Louisiana declared that it had seceded from the Union on January 26, 1861. Civil-War era New Orleans, the largest city in the South, was strategically important as a port city due to its southernmost location on the Mississippi River and its access to the Gulf of Mexico. The U.S. War Department early on planned for its capture. The city was taken by U.S. Army forces on April 25, 1862. Because a large part of the population had Union sympathies (or compatible commercial interests), the U.S. government took the unusual step of designating the areas of Louisiana then under U.S. control as a state within the Union, with its own elected representatives to the U.S. Congress. For the latter part of the war, both the U.S. and the Confederacy recognized their own distinct Louisiana governors. [4] :1–9 Similarly, New Orleans and 13 named parishes of the state were exempted from the Emancipation Proclamation, which applied exclusively to states in rebellion against the Union. [5]
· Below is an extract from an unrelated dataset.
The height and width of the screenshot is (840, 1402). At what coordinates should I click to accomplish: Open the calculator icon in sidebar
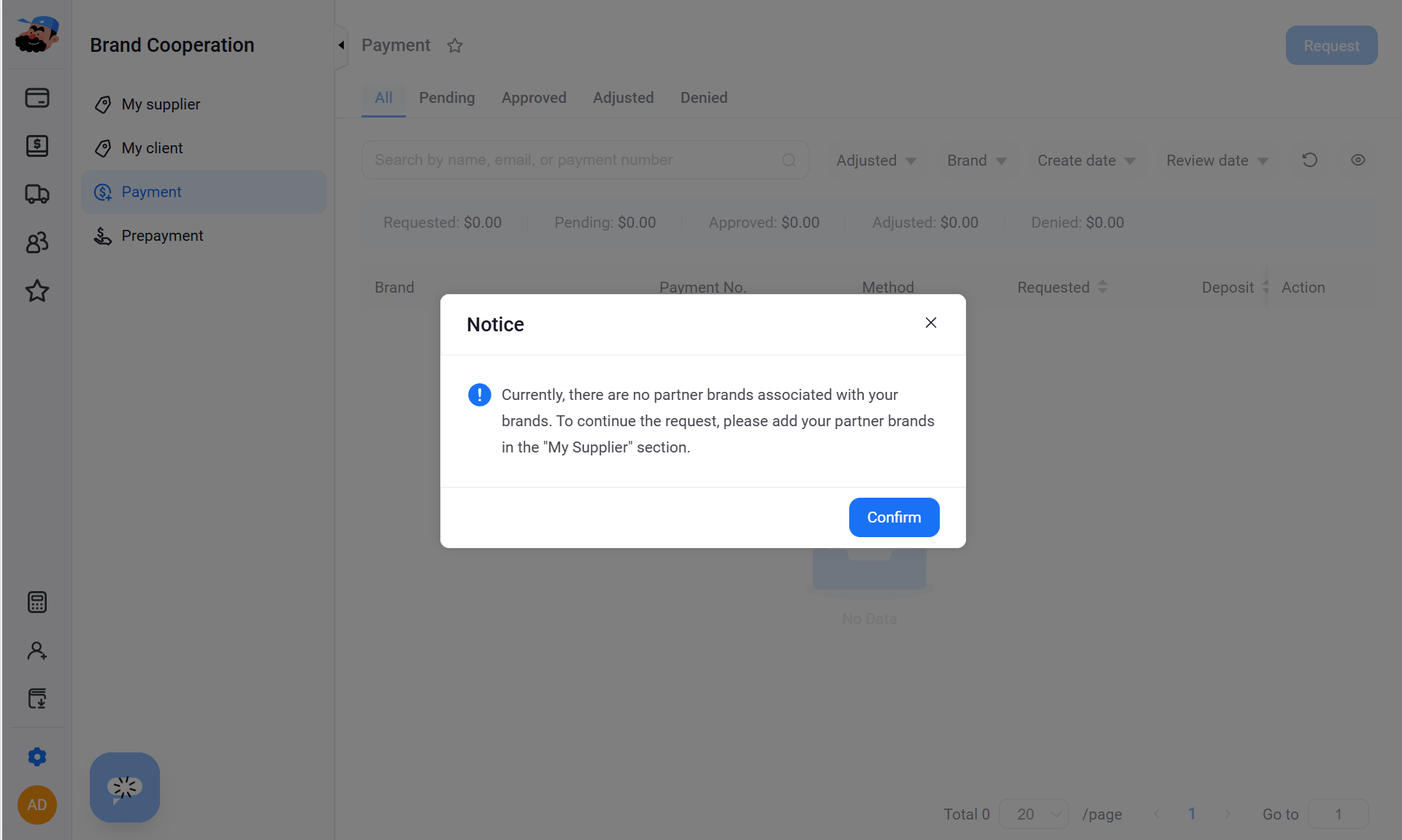(37, 602)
Politics and strategy in Louisiana

Secession

On January 8, 1861, Louisiana Governor Thomas Overton Moore ordered the Louisiana militia to occupy the U.S. arsenal at Baton Rouge and the U.S. forts guarding New Orleans, Fort Jackson and Fort St. Philip. A wealthy planter and slave holder, Moore acted aggressively to engineer the secession of Louisiana from the Union by a convention on January 23. Only five percent of the public were represented in the convention, and the state's military actions were ordered before secession had been established—in defiance of the state constitution, which called for a popular referendum to establish a convention. Moore attempted to justify these actions, saying: "I do not think it comports with the honor and self-respect of Louisiana as a slave-holding state to live under the government of a Black Republican president", using an epithet for Republicans used by many Democrats at the time.

The strategies advanced to defend Louisiana and the other Gulf states of the Confederacy were first, the idea of King Cotton; that an unofficial embargo of cotton to Europe would force Britain to use its navy to intervene in protecting the new Confederacy. The second was a privateer fleet established by the issue of letters of marque and reprisal by President Jefferson Davis, which would sweep the sea clear of U.S. naval and commercial ships, and at the same time sustain Louisiana's booming port economy. The third was a reliance on the ring of pre-war masonry forts of the Third System of American coastal defense, combined with a fleet of revolutionary new ironclads, to safeguard the mouth of the Mississippi from the U.S. Navy. All of these strategies were failures. [6]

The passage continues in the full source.